Abo
  1. Foren
  2. Kommentare
  3. Internet
  4. Alle Kommentare zum Artikel
  5. › Bundesgerichtshof: Unitymedia darf…

Also keine Störerhaftung mehr?

  1. Thema

Neues Thema Ansicht wechseln


  1. Also keine Störerhaftung mehr?

    Autor: violator 25.04.19 - 11:43

    Wenn dann Leute damit Sachen ziehen bin ich trotzdem fein raus?

  2. Re: Also keine Störerhaftung mehr?

    Autor: M.P. 25.04.19 - 11:46

    Ja. Der WifiSpot läuft "virtuell" separat und kriegt eigene öffentliche IP-Adressen.

  3. Re: Also keine Störerhaftung mehr?

    Autor: jake 25.04.19 - 11:52

    unitymedia haftet für den separaten zugang. anonym und unbegrenzt durch jedermann sind die meines wissens aber ohnehin nicht zu nutzen.

  4. Re: Also keine Störerhaftung mehr?

    Autor: BiGfReAk 25.04.19 - 11:56

    Richtig, man muss aus dem Kundenportal ein Zertifikat runterladen und installieren
    Also sehen die auch genau wer drin ist und was man macht
    So war das jedenfalls als ich den Zugang auf meinem Handy eingerichtet hatte

    Aber um auf die Frage des OP zu kommen: man haftet für nichts. Ist ja nicht dein eigenes Netz wo du die Leute rein lässt, es ist das WLAN Netz von Unitymedia. Man hat als Kunde damit nichts zu tun, wenn jemand den Hotspot über den eigenen Router verwendet.

  5. Re: Also keine Störerhaftung mehr?

    Autor: M.P. 25.04.19 - 11:57

    Das Zertifikat gibt es nicht mehr offiziell zum Herunterladen und die Bedienungsanleitung zur Installation ist inzwischen von der Unitymedia-Seite verschwunden.
    Installation macht in einigermaßen aktuellen Android-Versionen auch Problemen, da es wohl "selbst-signiert" ist ...

    Die geben dann eben den Namen desjenigen weiter, dessen credentials zur Anmeldung im WifiSpot verwendet wurden.
    Deshalb nutze ich inzwischen die WifiSpots nicht mehr trotzdem ich könnte - ohne Zertifikat-Überprüfung vor der übermittlung der Credentials an einen vorgeblichen Unitymedia WifiSpot ist das ein Risiko ...

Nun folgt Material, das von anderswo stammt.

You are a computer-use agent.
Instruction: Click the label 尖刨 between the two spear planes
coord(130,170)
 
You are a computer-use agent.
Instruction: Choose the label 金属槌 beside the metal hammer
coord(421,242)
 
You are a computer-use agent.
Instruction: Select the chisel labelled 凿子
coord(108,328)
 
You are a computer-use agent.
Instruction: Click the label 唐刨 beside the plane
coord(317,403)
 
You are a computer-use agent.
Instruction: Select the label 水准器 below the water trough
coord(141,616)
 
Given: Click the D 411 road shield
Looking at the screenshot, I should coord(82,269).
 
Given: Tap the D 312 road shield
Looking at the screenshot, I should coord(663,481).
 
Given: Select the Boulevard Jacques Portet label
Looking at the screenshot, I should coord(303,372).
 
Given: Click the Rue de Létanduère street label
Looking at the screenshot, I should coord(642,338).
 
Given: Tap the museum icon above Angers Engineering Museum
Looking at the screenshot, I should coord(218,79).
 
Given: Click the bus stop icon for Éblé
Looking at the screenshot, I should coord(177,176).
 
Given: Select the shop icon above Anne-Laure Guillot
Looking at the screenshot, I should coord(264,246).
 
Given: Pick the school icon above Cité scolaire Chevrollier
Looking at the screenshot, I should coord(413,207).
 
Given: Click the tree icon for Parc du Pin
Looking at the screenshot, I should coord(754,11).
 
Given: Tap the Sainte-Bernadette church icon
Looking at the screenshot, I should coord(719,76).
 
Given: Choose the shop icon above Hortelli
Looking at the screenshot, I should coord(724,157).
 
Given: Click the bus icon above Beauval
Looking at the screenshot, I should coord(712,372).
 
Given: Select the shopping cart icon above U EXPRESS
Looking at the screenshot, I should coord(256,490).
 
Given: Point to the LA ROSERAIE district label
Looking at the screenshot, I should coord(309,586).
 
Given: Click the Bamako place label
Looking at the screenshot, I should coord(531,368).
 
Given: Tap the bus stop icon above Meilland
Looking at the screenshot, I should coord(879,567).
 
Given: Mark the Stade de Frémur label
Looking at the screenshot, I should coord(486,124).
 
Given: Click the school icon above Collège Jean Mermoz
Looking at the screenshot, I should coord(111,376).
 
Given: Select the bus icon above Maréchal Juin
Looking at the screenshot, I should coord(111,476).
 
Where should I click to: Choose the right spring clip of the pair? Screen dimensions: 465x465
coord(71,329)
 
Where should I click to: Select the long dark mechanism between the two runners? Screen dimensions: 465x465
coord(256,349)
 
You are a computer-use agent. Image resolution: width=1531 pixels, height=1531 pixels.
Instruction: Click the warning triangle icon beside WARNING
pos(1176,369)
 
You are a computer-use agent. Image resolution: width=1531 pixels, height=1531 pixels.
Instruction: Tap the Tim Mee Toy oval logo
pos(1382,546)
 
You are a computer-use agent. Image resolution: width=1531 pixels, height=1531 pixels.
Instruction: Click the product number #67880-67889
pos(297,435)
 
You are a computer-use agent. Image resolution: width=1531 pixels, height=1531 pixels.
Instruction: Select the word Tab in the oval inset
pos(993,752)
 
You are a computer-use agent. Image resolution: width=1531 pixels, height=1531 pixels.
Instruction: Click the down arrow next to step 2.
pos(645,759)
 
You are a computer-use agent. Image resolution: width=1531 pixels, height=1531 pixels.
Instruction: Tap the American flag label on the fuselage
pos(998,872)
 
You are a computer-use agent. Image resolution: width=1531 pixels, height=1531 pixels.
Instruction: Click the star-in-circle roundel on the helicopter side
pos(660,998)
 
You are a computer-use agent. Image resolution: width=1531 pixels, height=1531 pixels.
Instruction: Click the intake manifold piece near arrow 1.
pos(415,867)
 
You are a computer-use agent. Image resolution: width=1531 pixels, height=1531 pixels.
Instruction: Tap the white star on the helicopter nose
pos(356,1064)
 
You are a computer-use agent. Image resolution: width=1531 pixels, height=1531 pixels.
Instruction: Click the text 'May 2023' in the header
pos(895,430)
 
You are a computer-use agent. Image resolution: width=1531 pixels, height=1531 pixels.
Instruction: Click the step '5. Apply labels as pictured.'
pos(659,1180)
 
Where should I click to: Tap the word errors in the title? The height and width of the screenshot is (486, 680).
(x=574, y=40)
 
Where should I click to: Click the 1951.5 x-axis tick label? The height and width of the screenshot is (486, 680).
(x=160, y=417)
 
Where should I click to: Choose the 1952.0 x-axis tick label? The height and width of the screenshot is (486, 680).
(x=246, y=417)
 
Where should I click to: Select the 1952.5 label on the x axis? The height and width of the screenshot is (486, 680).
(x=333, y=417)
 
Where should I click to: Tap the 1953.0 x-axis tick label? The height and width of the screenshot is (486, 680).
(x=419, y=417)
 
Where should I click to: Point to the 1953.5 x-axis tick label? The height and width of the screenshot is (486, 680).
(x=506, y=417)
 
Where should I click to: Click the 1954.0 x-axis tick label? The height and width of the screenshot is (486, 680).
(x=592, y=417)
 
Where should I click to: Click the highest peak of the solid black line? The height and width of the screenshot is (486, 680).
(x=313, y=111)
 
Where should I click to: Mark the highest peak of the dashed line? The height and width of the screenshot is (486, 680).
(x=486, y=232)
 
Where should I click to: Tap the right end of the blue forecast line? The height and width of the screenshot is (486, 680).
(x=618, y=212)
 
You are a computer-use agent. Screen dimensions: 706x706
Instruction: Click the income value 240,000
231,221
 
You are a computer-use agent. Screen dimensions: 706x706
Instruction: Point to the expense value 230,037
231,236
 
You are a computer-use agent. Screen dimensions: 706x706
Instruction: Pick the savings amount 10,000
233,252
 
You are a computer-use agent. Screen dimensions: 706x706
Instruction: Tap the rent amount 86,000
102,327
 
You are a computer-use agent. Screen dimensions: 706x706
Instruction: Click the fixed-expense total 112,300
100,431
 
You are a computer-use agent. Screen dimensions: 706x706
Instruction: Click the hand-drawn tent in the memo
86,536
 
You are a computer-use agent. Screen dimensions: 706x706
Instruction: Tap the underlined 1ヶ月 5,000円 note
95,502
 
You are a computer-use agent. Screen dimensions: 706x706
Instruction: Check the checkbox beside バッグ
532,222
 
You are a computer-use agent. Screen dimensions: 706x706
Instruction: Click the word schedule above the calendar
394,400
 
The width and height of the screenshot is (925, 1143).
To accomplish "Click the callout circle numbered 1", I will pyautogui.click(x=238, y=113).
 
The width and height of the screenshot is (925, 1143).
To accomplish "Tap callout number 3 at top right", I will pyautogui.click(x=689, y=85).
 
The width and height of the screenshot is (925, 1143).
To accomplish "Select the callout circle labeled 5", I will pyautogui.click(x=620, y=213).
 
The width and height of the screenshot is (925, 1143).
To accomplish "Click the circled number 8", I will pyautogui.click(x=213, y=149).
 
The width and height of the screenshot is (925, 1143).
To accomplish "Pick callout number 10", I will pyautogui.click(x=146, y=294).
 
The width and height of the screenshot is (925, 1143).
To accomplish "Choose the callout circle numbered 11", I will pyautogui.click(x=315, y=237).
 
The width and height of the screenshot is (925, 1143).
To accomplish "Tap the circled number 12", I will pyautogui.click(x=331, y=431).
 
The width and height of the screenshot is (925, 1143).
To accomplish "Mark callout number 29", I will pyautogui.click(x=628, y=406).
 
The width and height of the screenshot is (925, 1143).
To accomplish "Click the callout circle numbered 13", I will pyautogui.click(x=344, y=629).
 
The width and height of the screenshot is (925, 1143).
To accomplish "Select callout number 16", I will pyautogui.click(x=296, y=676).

    1 mal bearbeitet, zuletzt am 25.04.19 12:00 durch M.P..

  6. Re: Also keine Störerhaftung mehr?

    Autor: Richard Wahner 25.04.19 - 21:59

    violator schrieb:

    > Wenn dann Leute damit Sachen ziehen bin ich trotzdem fein raus?

    Korrekt. Das gilt auch bei der Telekom und andere Providern, die Dir diese Funktion anbieten oder aufdrängen. Allerdings kannst Du eigene UHRG-Verletzungen aka "Raubkopien" auch nicht auf andere abschieben.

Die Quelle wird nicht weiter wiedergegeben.